Perhaps if I were looking to make an old-fashioned musical, I would watch it for research for sure. I've watched movies I would otherwise not be interested in for several reasons- to look at actors, to see how a particular sequence was handled, etc. Not having any desire (or need) to sit through The Sound of Music doesn't make me close-minded at all. I just have no interest in it. I don't care for the music, and the clips I've seen don't engage me. I also don't watch superhero movies because they don't interest me. Your argument thus holds no water, as several of them rank and the most popular and successful of all time.

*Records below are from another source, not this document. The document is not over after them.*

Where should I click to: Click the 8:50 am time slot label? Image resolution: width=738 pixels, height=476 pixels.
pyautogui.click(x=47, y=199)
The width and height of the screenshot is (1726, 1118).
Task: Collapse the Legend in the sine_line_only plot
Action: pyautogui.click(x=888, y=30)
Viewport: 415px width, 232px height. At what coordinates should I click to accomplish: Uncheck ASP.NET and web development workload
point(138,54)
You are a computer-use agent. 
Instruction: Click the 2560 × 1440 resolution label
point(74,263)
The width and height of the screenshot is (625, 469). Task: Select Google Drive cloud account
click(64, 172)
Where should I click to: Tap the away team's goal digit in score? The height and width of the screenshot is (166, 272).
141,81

by Anonymous | reply 593 | October 1, 2023 7:40 PM |
r591 Once again, there is more than one other poster on this thread, and I've never used the words bland or twee in this thread.
by Anonymous | reply 594 | October 1, 2023 7:41 PM |
R592, I love that we just made the same point seconds from each other.
by Anonymous | reply 595 | October 1, 2023 7:42 PM |
Someone I know saw "Sunset Boulevard" on the West End and said that Norma twerks and does a split in this version.
by Anonymous | reply 596 | October 1, 2023 7:48 PM |
[quote]Presumably you also think a filmmaker should watch Marvel films, given how popular they are too. Ah, but you probably don't like Marvel, so in that case they can be left out, right?
[quote]I also don't watch superhero movies because they don't interest me. Your argument thus holds no water, as several of them rank and the most popular and successful of all time.
I have almost no interest in Marvel movies, so I almost never see them -- but I am not a filmmaker. If I WERE a filmmaker, I would make it a point to see at least some Marvel movies if only to try to understand what it is about them that appeals to so many people. And if I couldn't understand that even after seeing several of those movies, that in itself would be a learning experience that would be extremely valuable to me as a filmmaker.
by Anonymous | reply 597 | October 1, 2023 7:49 PM |
[quote]Norma twerks and does a split in this version.
I assume this happens on a patio.
by Anonymous | reply 598 | October 1, 2023 7:50 PM |
[quote]I'm honestly surprised some of you people can enjoy anything, the way you carry on here.
I have discovered that ultraliberals ('woke') are very pessimistic and negative about most everything.
People into theater tend to be ultraliberals.
Hence why this theater thread (and DL in general) tend to be so damn negative.
And why movies and plays have gotten so dark and pessimistic, because Hollywood and Broadway are currently being run by gloomy ultraliberals.